花嫁の飛翔 5
実際のところ、フアナはカトリック両王の一男三女のなかでは一人浮き上がったような存在だった。子煩悩な父のフェルナンドも、次女のフアナだけは取り扱いに困っていたようだ。
フアナ自身、そのことに気づいてはいたが、たた父から疎まれている寂しさを覚えるばかりで、その理由はよくわからなかった。だが、昨日の瞑想会のあとに声をかけてきたうら若いベギンの言葉から、ひょっとして父は自分がこの世とあの世の境目に生きている女だということを直感的に察しているのではないかと思うようになった。
フアナは、そんなことまでマルガレーテに語る自分が不思議でならなかった。一歳だけだが年上のマルガレーテが、とても聞き上手だったこともあるかもしれない。生れてこの方、フアナはこんなになんでも打ち解けて話せる相手に出会ったことがなかった。
マルガレーテの褐色の大きな瞳は、ひとの心を温かく包み込みながら、そのずっと奥まで見通すような深みをもっていた。
【1496年9月18日】
ベギン会の一日は、ミサから始まる。
そのあとは、それぞれの日課へと入ってゆく。生活のたつきのためにレース編みにいそしむ者たちもいれば、フランドル特産の織物工場に出稼ぎに出掛けてゆく者たちもいた。
フアナの場合は、良家の子女たちが集まる学習会に参加することが日課になっていた。とりあえずラテン語による神学勉強会に出席してみたが、フランス語勉強会もあると知って、そちらにも参加することにした。
両親のもとにいたころ、教育係のペドロ ・マルティル・デ・アングレリーア Pedro Mártir de Angleríaからラテン語などを学ぶ傍ら、フランス語の手ほどきを受けていたのだ。そのおかげで、彼女のフランス語の能力は急速に上達していった。
「奇跡だわ!C'est un miracle! 」と教師役の中年のベギンが感嘆した。「信じられない!Je ne peux pas le croire!」
「なにが信じられないって?Qu'est-ce que tu ne peux pas croire?」と、冗談っぽく言いながら院長が部屋に入ってきた。「あなたにお手紙が届いていますよ、奇跡の女性さん。Vous avez reçu une lettre, Femme miracle.」
フアナは小首をかしげながらそれを受け取り、開いてみた。そのとたん、彼女の顔がぱあっと明るくなり、頬が染まるのを、一緒にフランス語を学んでいるフランドル娘たちは見逃さなかった。
そう、それはまさにフアナの夫となるフェリペからの手紙だった。あらかた事情を知る彼女たちは、目くばせしあいながらヒロインの横顔を伺い見ていた。

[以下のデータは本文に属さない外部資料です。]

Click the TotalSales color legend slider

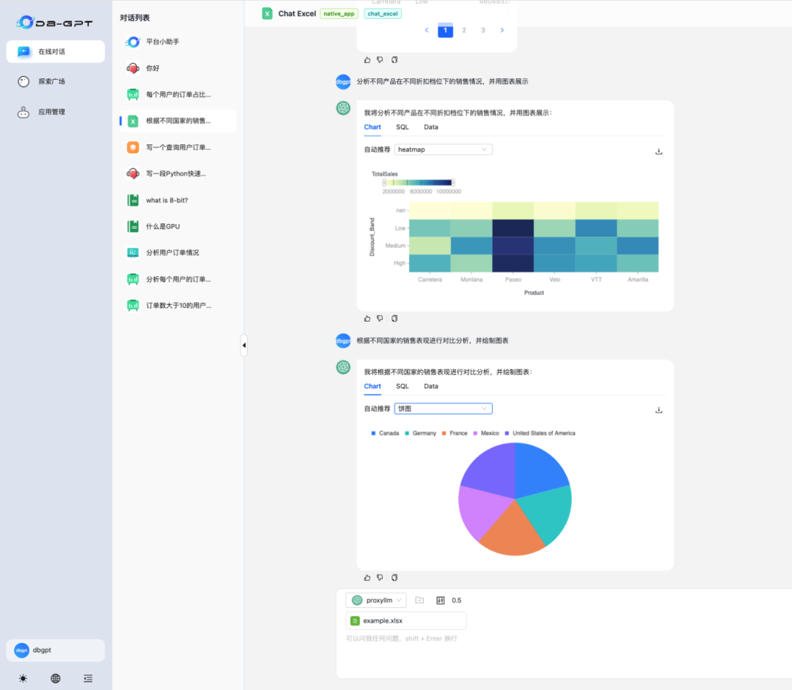(x=419, y=182)
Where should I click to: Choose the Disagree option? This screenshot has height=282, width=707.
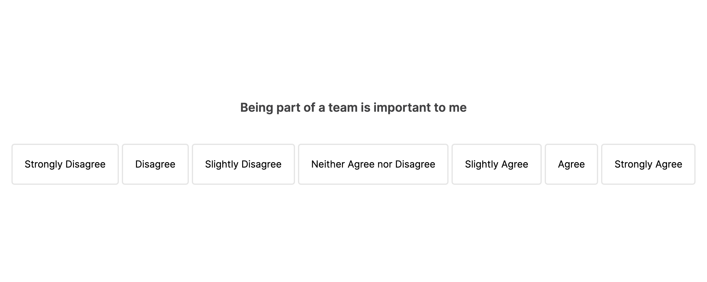[155, 164]
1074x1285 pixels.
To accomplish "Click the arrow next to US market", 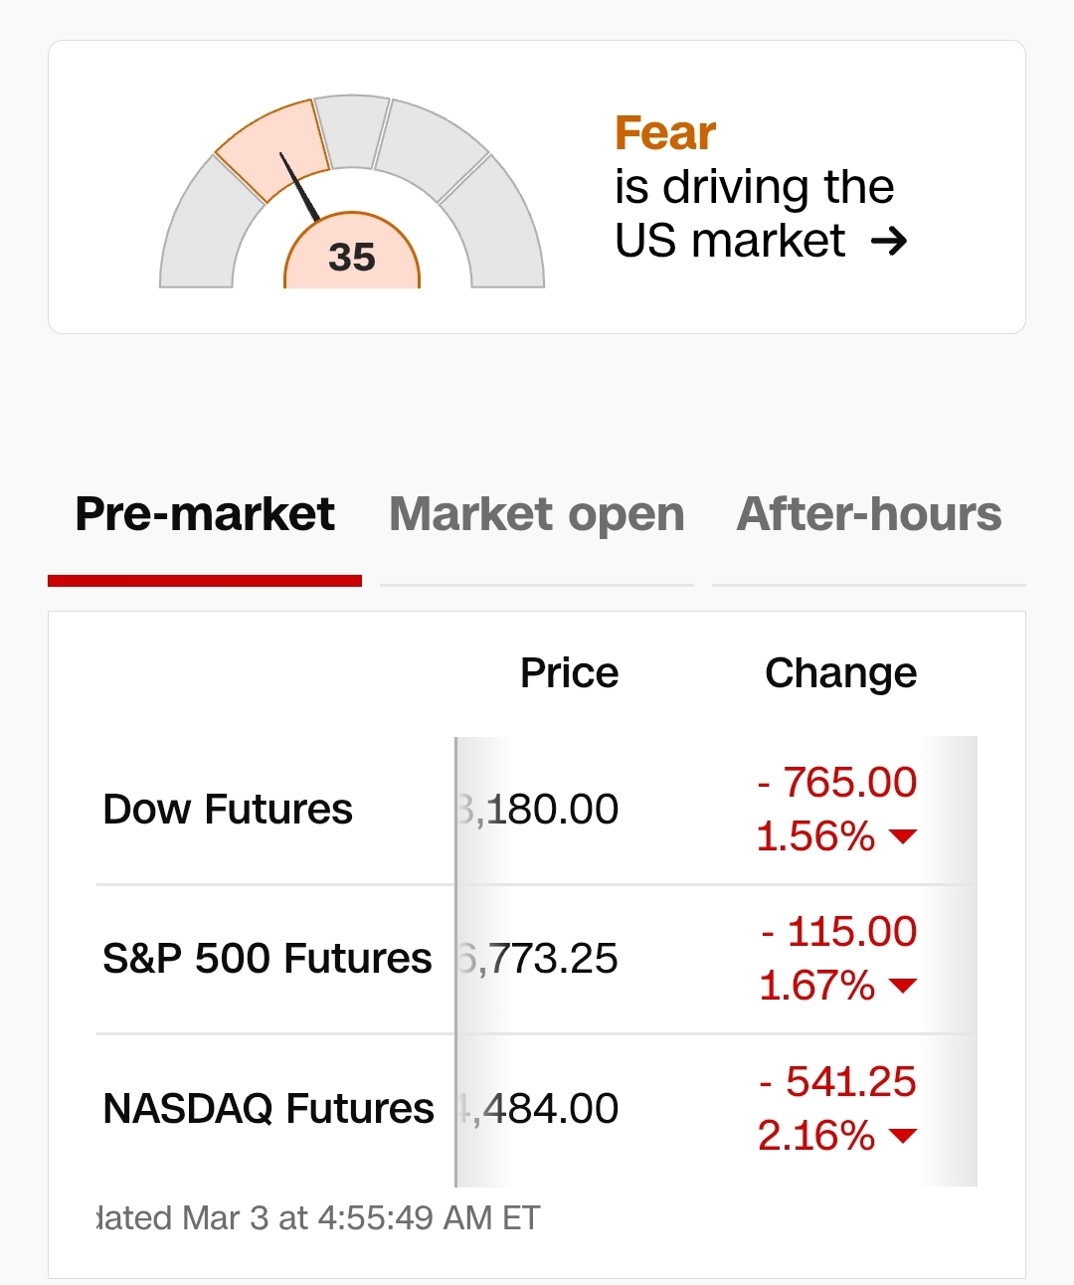I will [888, 241].
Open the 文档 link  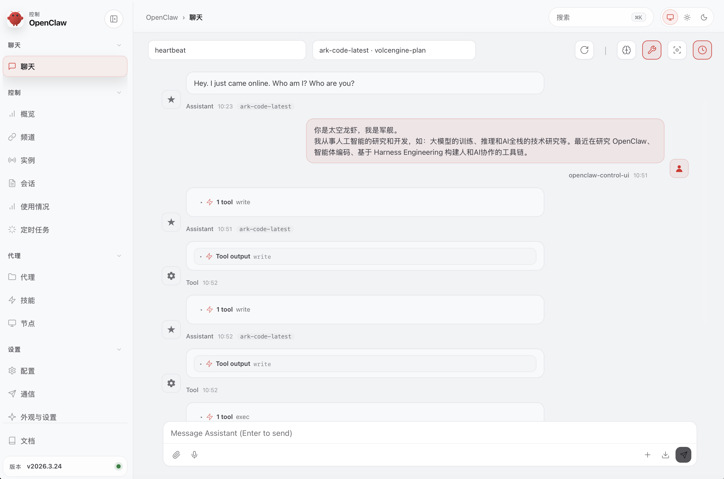28,441
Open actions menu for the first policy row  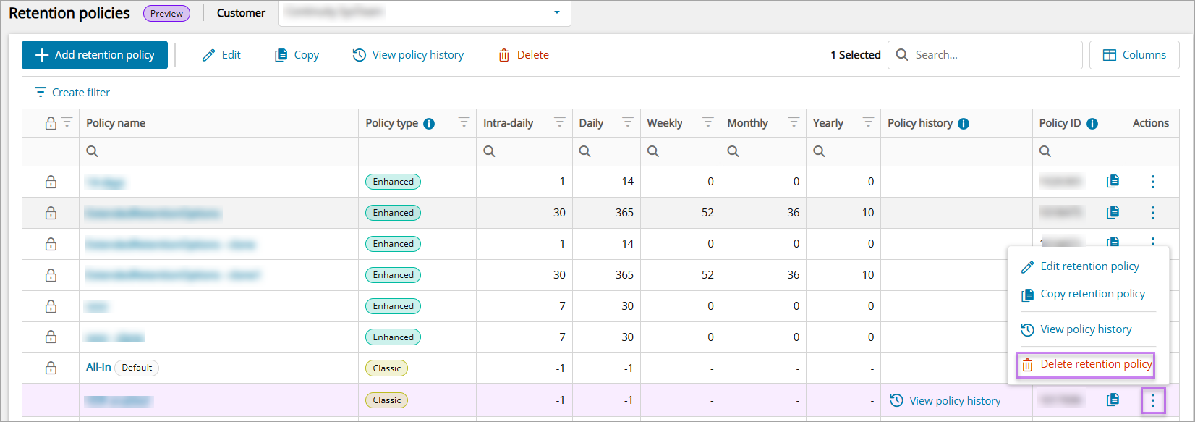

一方、フアナ自身はそんな熱い視線の数々など気づいてもいないふうで、ひたすら夢中で手紙を読んでいる。あまつさえ、息を弾ませながら何度もそれ読み返した挙句、「ああ、神様!Oh, mon Dieu!」と嘆息しつつ天井を仰ぎ、手紙を胸に抱きしめたのだった。
だが、ふと我に返って辺りを見回し、みんなが祝福の笑顔で自分を見つめていることに気づいたとたん顔を真っ赤にして一礼し、慌てて部屋から出て行った。
「王女様」先に部屋を出てドア脇に立っていた院長がささやいた。「ご返事をお書きになりたければ、どうぞ。使いの方はまだこちらでご休憩なさっていますから」
「はい!」フアナは急ぎ足で自室に戻っていった。
テーブルの上にフェリペからの手紙を広げ、改めて読み返した。これは現実なのだろうか? 恋文なんて、騎士物語のなかの道具立てでしかないとばかり思っていたのに…。
そう、それは王侯貴族の間で交わされる儀礼的な書簡などではなく、紛うことなき恋文だった。まだ一度もあったこともないというのに、その文面には優しさと同時に恋する男の情熱があふれていた。
その内容からすると、彼はまだ妹マルガレーテが派遣した使者が携える親書そのものは受け取ってはおらず、フアナ一行の到着のことは配下の者たちからの直接の報せで知ったようだった。